Uma boa avaliação neuropsicológica para a superdotação deve reunir muito mais do que o valor de QI. Isso porque o QI, ou o potencial intelectual, de uma pessoa é um dado isolado. O potencial intelectual de uma pessoa nos conta o nível máximo de desempenho que uma pessoa pode alcançar nas melhores condições ambientais possíveis. Ou seja, num ambiente estimulante, silencioso, sem interrupções e interferências (ambientais ou endógenas). É este ambiente que promovemos em nossos consultórios onde aplicamos os testes cognitivos. Se a pessoa vai de fato aplicar no seu dia-a-dia todo este potencial já é uma outra história. Além disso, superdotação não é sinônimo de um raciocínio lógico fenomenal, embora muitos superdotados tenham essa habilidade aguçada.
Portanto, quando escolho uma bateria de testes cognitivos para investigação de possíveis superdotados escolho testes que nos fornecem dados sobre muitos tipos de raciocínio, já que considero que esta pessoa deverá ter um destaque em diferentes habilidades envolvidas com o processamento de informações. O caminho mais rápido e fácil não é suficiente. Também acho importante incluir testes de domínios cognitivos que vão sustentar o uso da inteligência. Para citar alguns, incluo testes de atenção, memória e aprendizagem e funções executivas (habilidades que estão envolvidas com comportamentos dirigidos a metas). Mas tem mais. Como preciso saber como a pessoa está aplicando este potencial em seu dia-a-dia, faz parte da minha avaliação uma anamnese (entrevista inicial) com os pais ou informante bem detalhada. Nesta entrevista vou fazer perguntas para entender quais são as áreas de destaque, os comportamentos que chamam a atenção, o desempenho desta pessoa no contexto pedagógico ou profissional. Pergunto sobre o desenvolvimento, interação com crianças mais velhas e mais novas. No caso das crianças costumo pedir para ver o histórico escolar e conversar com a escola. Com os adultos, pergunto sobre a trajetória educacional e profissional e como esta pessoa é vista por seus colegas de trabalho e família.

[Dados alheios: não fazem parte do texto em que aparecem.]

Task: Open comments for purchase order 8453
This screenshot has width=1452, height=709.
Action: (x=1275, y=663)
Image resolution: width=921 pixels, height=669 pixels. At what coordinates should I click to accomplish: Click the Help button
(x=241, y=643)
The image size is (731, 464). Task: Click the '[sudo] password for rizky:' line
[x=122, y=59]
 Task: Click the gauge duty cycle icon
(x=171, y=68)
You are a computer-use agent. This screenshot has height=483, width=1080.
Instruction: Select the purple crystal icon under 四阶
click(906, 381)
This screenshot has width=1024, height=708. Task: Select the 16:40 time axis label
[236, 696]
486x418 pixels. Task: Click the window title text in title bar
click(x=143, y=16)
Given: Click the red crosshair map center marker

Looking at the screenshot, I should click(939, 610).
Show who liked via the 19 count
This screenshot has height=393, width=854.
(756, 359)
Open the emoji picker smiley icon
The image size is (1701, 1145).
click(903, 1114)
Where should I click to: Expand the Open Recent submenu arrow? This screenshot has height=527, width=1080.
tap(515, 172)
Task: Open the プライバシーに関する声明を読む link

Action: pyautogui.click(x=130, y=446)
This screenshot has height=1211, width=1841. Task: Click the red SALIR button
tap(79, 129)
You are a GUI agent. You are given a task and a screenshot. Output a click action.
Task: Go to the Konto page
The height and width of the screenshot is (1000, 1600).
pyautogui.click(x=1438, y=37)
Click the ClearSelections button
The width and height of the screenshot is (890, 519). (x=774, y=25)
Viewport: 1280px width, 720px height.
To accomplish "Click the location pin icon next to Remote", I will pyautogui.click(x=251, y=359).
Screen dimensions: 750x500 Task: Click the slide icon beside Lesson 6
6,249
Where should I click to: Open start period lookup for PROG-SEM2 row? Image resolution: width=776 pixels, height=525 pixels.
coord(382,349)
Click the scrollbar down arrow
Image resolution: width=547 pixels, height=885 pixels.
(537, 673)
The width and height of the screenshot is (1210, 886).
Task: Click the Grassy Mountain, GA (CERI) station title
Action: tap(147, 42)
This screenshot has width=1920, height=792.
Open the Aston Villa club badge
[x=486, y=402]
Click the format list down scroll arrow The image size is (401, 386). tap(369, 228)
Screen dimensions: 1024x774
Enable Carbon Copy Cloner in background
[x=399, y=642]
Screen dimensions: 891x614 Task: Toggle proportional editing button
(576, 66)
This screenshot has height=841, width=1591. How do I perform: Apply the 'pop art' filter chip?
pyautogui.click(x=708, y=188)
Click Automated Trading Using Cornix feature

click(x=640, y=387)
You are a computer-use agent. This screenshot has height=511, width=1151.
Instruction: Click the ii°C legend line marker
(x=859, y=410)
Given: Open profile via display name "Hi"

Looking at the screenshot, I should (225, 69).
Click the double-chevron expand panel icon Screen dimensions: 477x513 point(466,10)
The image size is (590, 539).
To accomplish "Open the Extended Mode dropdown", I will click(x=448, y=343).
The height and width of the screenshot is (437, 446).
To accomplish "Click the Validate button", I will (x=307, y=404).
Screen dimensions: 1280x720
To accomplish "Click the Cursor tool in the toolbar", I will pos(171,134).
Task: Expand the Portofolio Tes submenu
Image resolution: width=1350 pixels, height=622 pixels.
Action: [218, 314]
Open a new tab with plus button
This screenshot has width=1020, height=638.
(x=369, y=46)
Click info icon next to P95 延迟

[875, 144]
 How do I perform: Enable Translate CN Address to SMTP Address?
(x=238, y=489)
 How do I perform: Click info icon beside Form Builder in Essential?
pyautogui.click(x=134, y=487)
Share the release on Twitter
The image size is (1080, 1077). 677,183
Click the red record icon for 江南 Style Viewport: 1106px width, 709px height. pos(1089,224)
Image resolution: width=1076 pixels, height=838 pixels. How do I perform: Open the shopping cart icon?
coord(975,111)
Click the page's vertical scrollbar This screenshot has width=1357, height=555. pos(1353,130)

Como nem tudo é um “mar de rosas”, também quero saber sobre as dificuldades e áreas de atenção. No próximo post irei abordar a dupla excepcionalidade, uma condição em que uma pessoa além de ser superdotada tem um transtorno comportamental ou do neurodesenvolvimento. Neste cenário uma avaliação neuropsicológica composta de testes de diferentes domínios cognitivos, além da inteligência ganha relevância ainda maior.
A identificação de um sujeito superdotado é um processo complexo. O diagnóstico de superdotação ou a exclusão desta hipótese diagnóstica tem um impacto emocional importante para a pessoa e sua família. Este diagnóstico também pode implicar em um trajeto educacional e na solicitação de medidas educacionais específicas. Portanto, antes de agendar uma avaliação neuropsicológica ou psicológica com um profissional, entenda qual é o background desta pessoa e o seu conhecimento e prática na área da superdotação.